*** Block opens ***

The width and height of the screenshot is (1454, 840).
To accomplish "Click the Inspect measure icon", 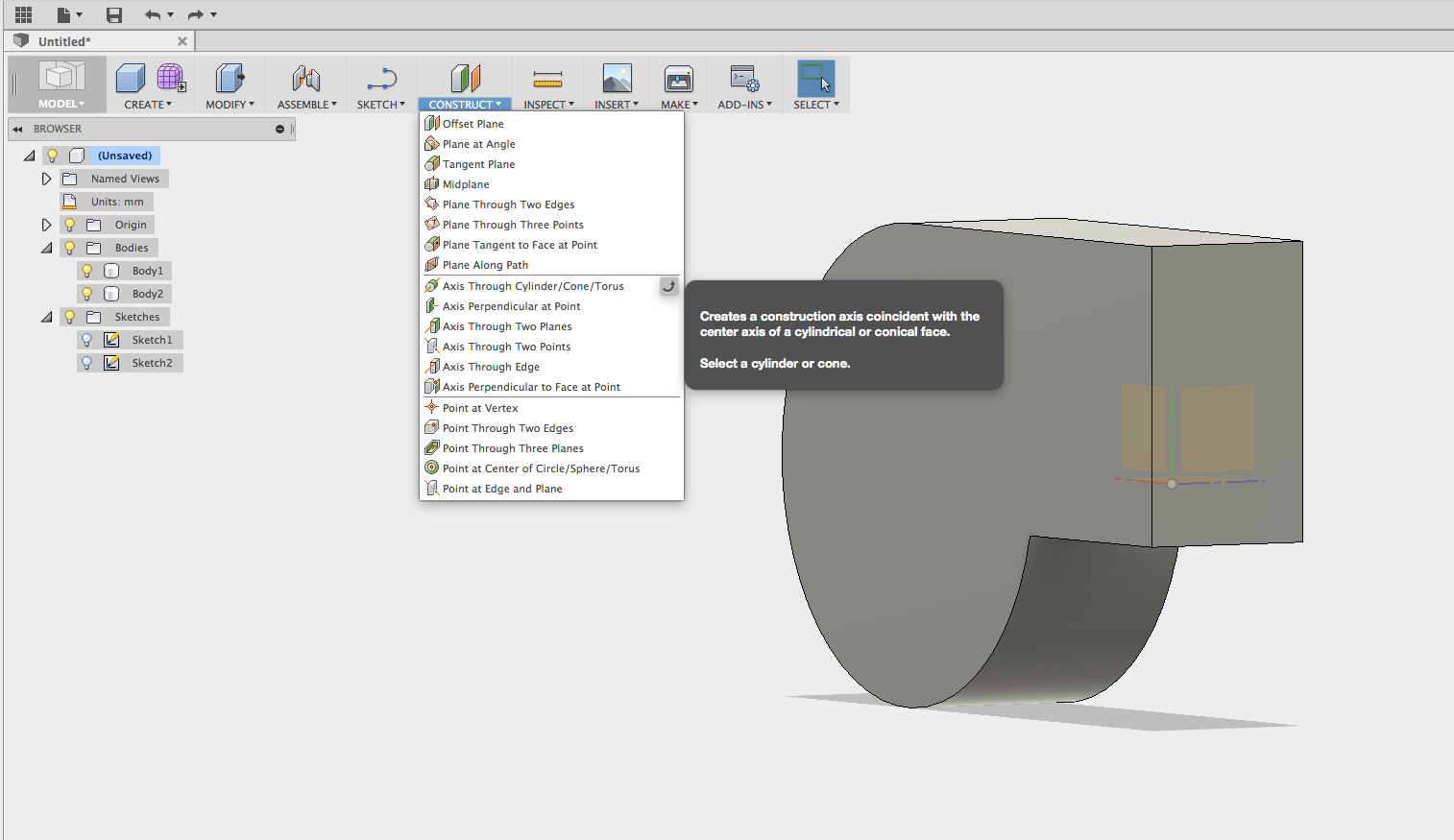I will pyautogui.click(x=547, y=77).
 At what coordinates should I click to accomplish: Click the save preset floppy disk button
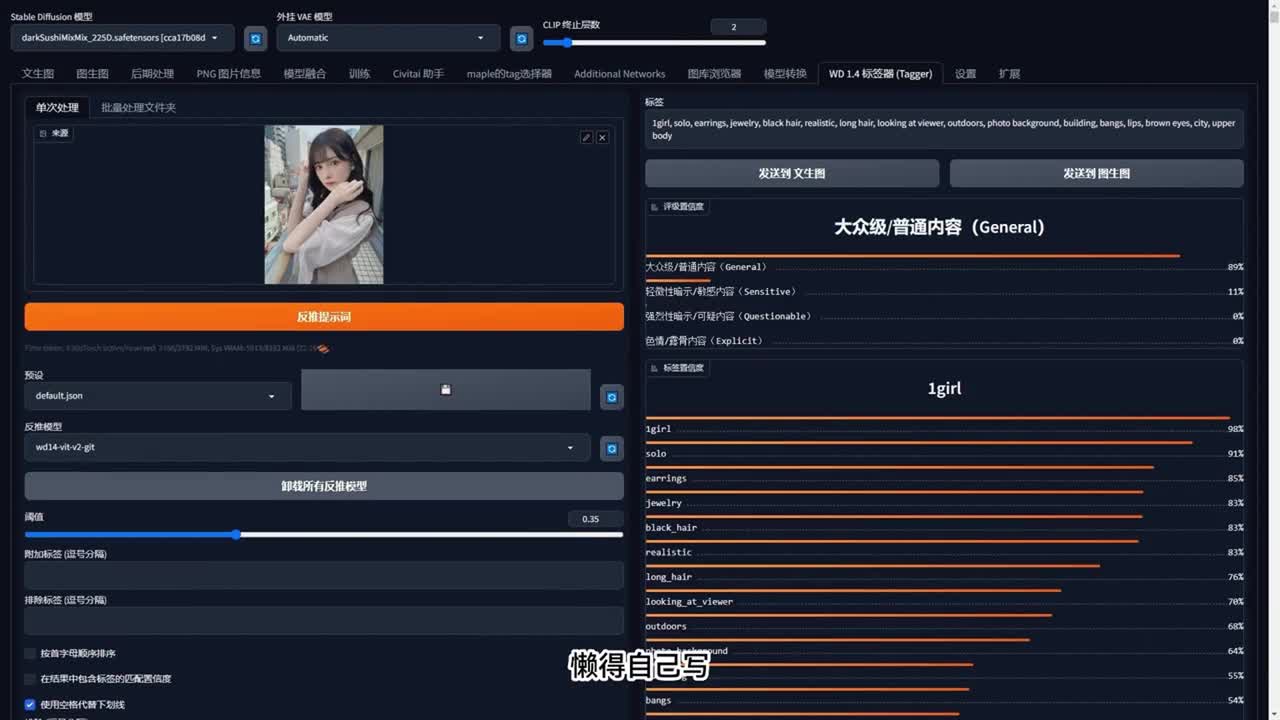(x=445, y=390)
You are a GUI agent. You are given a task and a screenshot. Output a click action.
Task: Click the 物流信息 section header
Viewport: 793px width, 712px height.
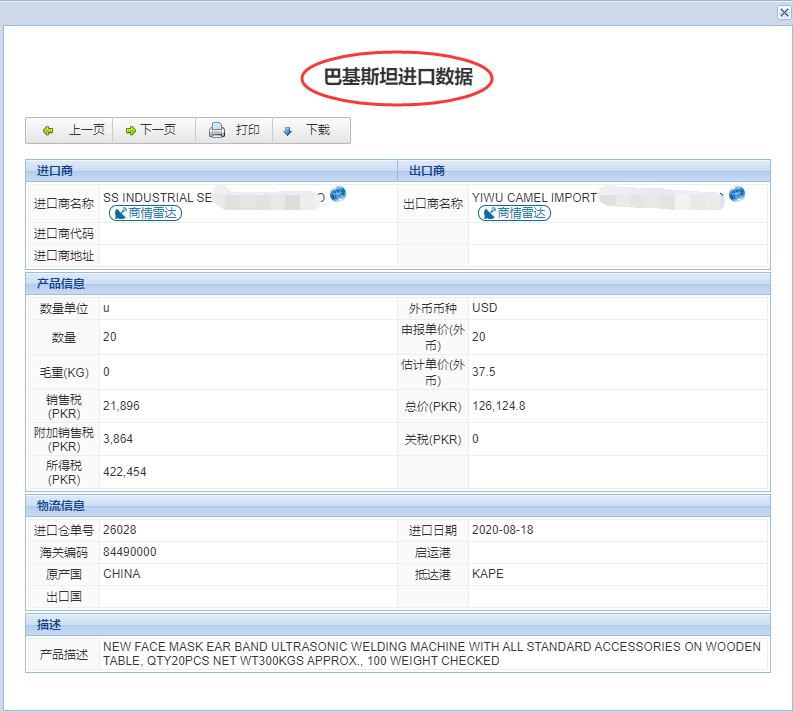pos(61,506)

*** Block closes ***

Task prompt: Wherever a line in the listing contains the word "screenshot", copy that line out.

Written response:
The width and height of the screenshot is (1454, 840).
You are a GUI agent. You are given a task and a screenshot. Output a click action.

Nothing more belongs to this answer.